» Consegna 1: Nel testo sulla conca di Avellino, verso quale fiume confluiscono i numerosi corsi d'acqua?

» Testo citato:
^^^^

La conca di Avellino presenta numerosi corsi d’acqua che confluiscono verso il fiume
Sabato, a Est della città. La circolazione idrica sotterranea è a carattere freatico e si
sviluppa nei depositi vulcanoclastici, sebbene possano essere presenti più falde
sovrapposte nel substrato prevulcanico a matrice più grossolana; il recapito
preferenziale è verso l’alveo del fiume Sabato.
La Protezione Civile della Provincia di Avellino nel
Piano Stralcio Rischio idrogeologico
(Delibera di Consiglio n. 83 del 20 luglio 2012) segnala punti di criticità idraulica (ivi
indicati con sigla S23 e S25) per l’area produttiva ad alto insediamento antropico
posta a Nord-Est della città, in corrispondenza del Ponte delle Filande (SP 23) in
prossimità della confluenza tra il Rio Fenestrelle e il Fiume Sabato. Infatti l’andamento
sinuoso di questi corsi d’acqua, la scarsa pendenza e i punti di restringimento
facilitano l’accumulo di materiale litoide in alveo,
favorendo l’esondazione in occasione
di eventi pluviometrici importanti.

^^^^

» Materiale estratto:
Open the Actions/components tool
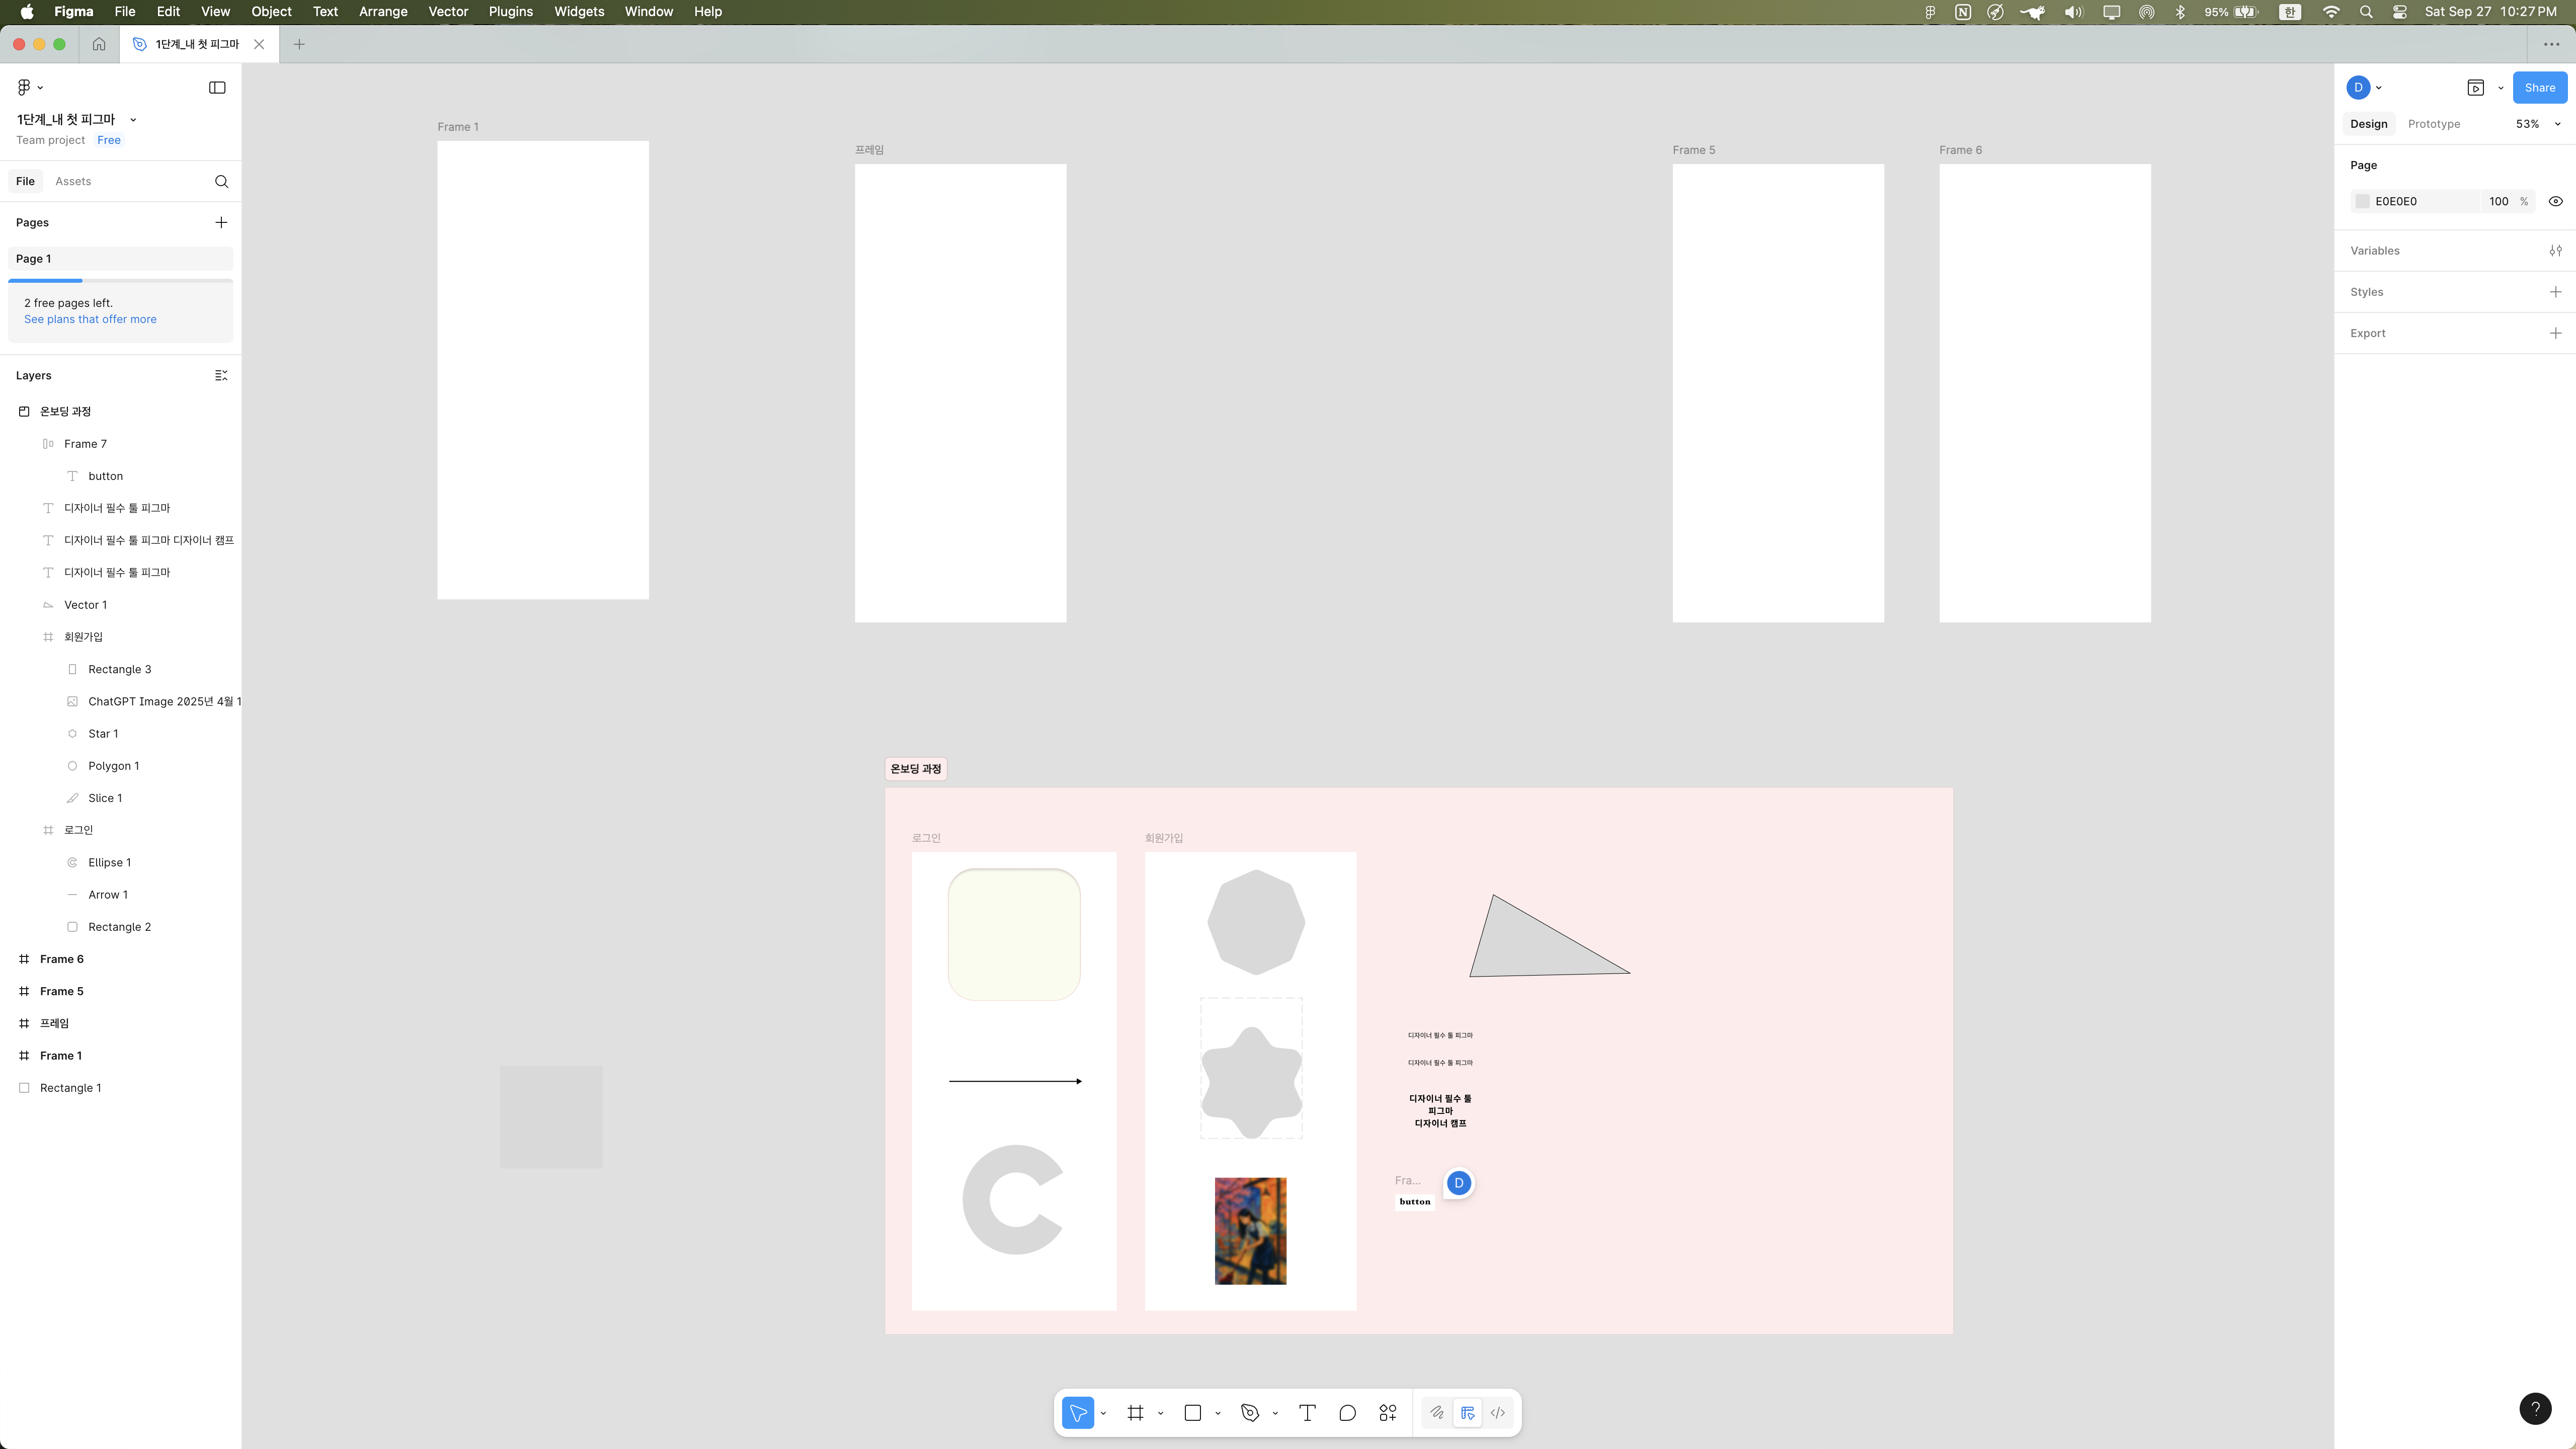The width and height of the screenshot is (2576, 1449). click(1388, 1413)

^^^^

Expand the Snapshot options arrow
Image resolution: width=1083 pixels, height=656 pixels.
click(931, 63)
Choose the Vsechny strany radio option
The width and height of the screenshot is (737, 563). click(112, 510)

^^^^

» Consegna 2: Copia tali e quali le righe dei record, da quella che contiene "Expand the Snapshot options arrow" fino a quella che contiene "The width and height of the screenshot is (737, 563).", comprese entrambe.

» Risultato esercizio 1: Verso il fiume Sabato, a Est della città.

» Risultato esercizio 2:
Expand the Snapshot options arrow
Image resolution: width=1083 pixels, height=656 pixels.
click(931, 63)
Choose the Vsechny strany radio option
The width and height of the screenshot is (737, 563). click(112, 510)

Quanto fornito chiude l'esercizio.